Glossaire > Dette souveraine
La dette souveraine désigne l'ensemble des emprunts émis par un État pour financer ses dépenses publiques lorsque ses recettes fiscales ne suffisent pas. Matérialisée par des titres de créance négociables comme les OAT en France ou les Treasuries aux États-Unis elle représente le socle de la notation financière d'un pays et constitue la référence de taux sans risque pour l'ensemble des marchés financiers.
Qu'est-ce que la dette souveraine ?
Lorsqu'un État fait face à un déficit budgétaire, il émet des obligations sur les marchés financiers internationaux. Les investisseurs institutionnels, banques centrales, fonds souverains achètent ces titres en échange d'un coupon (intérêt) régulier et du remboursement du capital à l'échéance.
Le niveau de confiance accordé à l'État émetteur détermine le taux d'intérêt de ces titres. Plus le risque perçu est élevé reflété dans la notation des agences comme Moody's, S&P ou Fitch plus le rendement exigé augmente, ce qui renchérit le coût de refinancement de l'État concerné.
Pourquoi la dette souveraine concerne-t-elle les entreprises ?

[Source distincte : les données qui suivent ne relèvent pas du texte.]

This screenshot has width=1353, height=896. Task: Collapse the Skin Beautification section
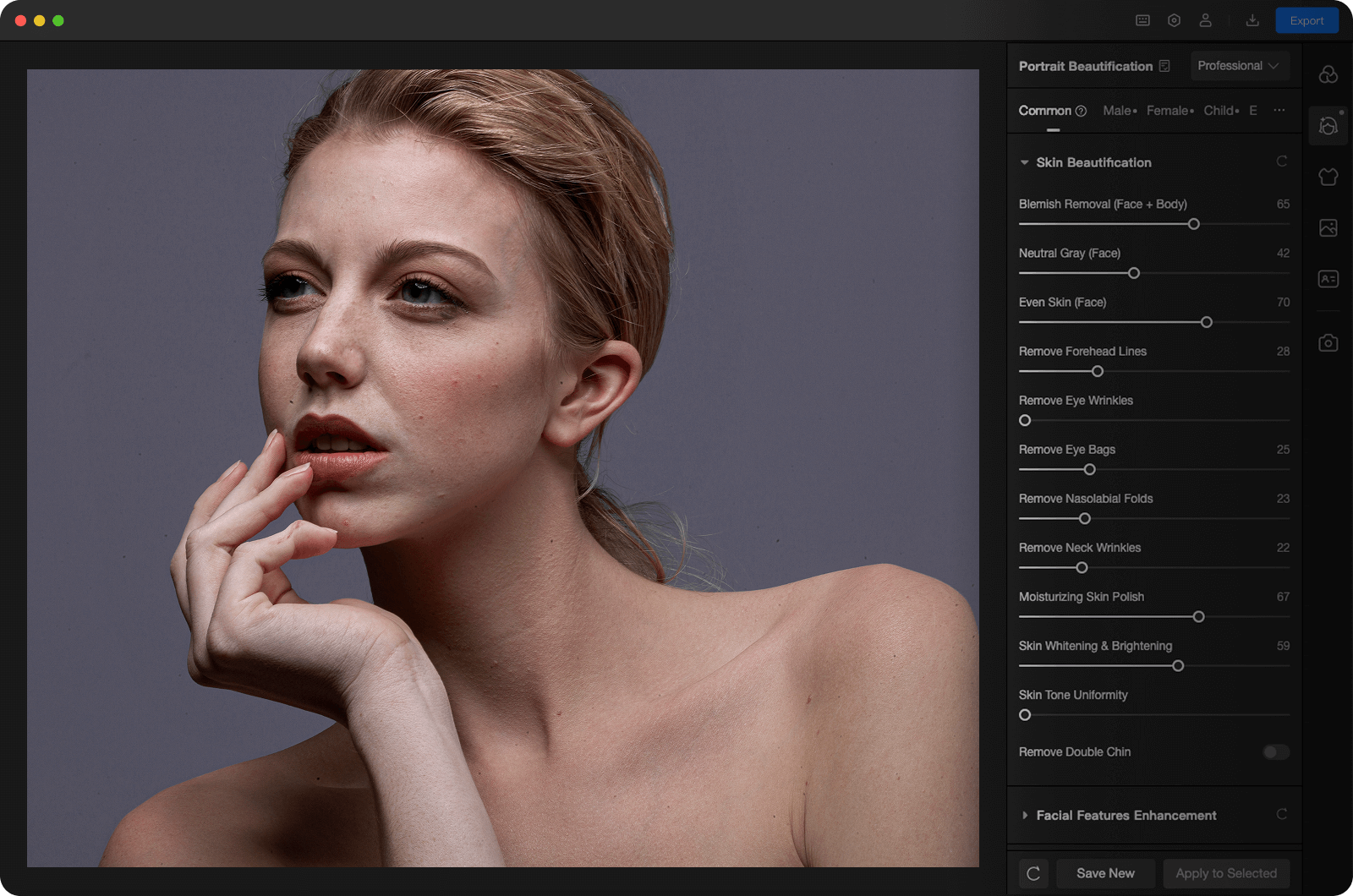tap(1025, 162)
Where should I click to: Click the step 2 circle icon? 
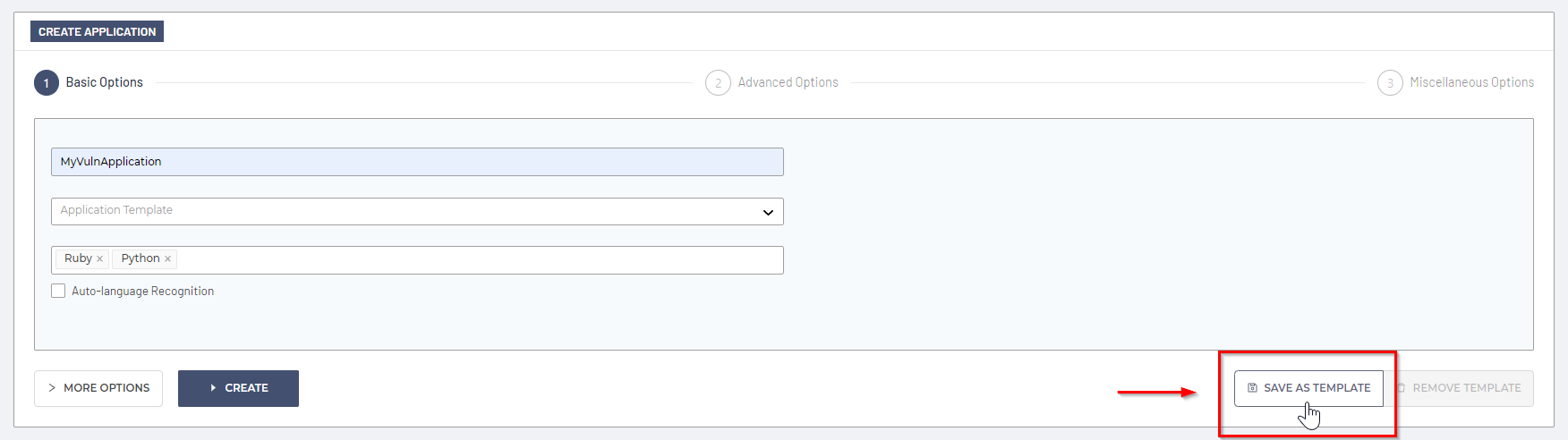[718, 83]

La dynamique de la dette souveraine influence les conditions opérationnelles des entreprises de trois manières :
- Niveau des taux d'intérêt : les taux des obligations d'État servent de taux sans risque de référence pour le secteur bancaire. Une hausse des rendements souverains entraîne mécaniquement une hausse du coût du crédit pour les entreprises.
- Stabilité du secteur bancaire : les banques commerciales détiennent d'importants volumes de titres souverains. Une dépréciation de ces titres affecte leur bilan et peut restreindre leur capacité à accorder des financements.
- Stabilité monétaire : une crise de la dette souveraine peut déprécier la devise nationale, introduisant un risque de change pour les entreprises qui opèrent à l'international.